------ RECORDS FOR THIS TASK

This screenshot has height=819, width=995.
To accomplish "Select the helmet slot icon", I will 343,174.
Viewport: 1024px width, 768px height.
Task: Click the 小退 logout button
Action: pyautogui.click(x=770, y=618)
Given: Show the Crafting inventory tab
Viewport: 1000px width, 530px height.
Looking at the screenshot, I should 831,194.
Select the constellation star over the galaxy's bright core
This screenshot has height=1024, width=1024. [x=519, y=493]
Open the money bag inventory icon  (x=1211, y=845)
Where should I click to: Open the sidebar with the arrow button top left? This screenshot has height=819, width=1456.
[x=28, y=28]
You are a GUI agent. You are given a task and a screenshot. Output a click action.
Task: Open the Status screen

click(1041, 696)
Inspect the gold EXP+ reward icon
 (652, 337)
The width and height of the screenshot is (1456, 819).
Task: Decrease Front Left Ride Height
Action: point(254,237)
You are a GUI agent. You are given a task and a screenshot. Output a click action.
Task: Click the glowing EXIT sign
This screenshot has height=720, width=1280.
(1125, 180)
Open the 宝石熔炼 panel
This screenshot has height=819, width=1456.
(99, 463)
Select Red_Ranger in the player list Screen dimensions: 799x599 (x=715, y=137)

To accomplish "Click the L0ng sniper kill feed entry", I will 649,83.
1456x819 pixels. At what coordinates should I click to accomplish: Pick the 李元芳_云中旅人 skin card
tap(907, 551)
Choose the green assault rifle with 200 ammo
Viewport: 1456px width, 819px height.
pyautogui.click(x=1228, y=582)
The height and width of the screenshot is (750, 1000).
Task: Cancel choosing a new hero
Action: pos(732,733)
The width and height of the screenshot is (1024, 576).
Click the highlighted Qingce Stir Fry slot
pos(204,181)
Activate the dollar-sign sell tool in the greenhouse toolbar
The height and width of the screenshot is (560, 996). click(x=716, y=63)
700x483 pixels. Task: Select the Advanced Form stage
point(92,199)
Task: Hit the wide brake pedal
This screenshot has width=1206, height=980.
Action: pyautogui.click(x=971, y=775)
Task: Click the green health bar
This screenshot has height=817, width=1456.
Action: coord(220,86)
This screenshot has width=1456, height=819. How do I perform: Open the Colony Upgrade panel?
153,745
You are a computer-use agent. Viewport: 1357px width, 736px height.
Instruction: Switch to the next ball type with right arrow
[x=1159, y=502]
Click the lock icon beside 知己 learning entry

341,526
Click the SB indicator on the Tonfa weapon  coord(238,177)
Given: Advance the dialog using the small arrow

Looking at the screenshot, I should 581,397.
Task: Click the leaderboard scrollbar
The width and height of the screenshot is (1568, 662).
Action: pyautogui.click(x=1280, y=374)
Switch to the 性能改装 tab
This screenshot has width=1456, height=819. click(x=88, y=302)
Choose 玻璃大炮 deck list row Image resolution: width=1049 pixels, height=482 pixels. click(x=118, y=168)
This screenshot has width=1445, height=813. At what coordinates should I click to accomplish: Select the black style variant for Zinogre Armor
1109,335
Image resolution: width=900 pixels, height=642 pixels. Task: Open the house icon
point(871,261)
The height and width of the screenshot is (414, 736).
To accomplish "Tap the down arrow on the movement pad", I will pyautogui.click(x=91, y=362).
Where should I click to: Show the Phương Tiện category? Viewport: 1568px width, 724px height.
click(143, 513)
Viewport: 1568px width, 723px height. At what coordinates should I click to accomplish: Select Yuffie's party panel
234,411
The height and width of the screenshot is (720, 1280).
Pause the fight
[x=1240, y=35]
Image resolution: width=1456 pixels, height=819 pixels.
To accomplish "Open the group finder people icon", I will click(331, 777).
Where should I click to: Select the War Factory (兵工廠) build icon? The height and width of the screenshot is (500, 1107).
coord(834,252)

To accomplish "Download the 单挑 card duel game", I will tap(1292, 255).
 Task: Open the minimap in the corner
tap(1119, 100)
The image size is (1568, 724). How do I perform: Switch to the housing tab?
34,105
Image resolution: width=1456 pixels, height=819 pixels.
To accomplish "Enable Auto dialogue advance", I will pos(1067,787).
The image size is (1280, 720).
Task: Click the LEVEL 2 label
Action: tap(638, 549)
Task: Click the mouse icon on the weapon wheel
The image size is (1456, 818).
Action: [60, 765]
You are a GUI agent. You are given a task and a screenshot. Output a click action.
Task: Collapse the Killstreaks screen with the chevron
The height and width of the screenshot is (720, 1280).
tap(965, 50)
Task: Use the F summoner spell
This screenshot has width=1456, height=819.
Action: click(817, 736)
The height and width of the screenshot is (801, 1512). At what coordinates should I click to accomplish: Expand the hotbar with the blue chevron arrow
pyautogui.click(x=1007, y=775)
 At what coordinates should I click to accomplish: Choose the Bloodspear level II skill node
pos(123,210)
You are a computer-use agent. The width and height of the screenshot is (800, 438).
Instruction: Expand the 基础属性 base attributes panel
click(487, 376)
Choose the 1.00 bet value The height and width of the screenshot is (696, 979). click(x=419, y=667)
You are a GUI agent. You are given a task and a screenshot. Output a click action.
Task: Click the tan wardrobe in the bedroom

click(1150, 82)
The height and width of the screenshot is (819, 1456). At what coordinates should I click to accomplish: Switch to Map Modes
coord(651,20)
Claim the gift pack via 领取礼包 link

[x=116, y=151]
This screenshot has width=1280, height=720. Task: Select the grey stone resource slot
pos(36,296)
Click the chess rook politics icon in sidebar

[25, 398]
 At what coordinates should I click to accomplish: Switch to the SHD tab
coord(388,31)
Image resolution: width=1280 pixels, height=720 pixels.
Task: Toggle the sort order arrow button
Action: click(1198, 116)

------------

# GOAL OF THE EXERCISE:
State how many lines of the data above contain the word "Expand", and give only the number.

# OUTPUT FOR THIS EXERCISE:
2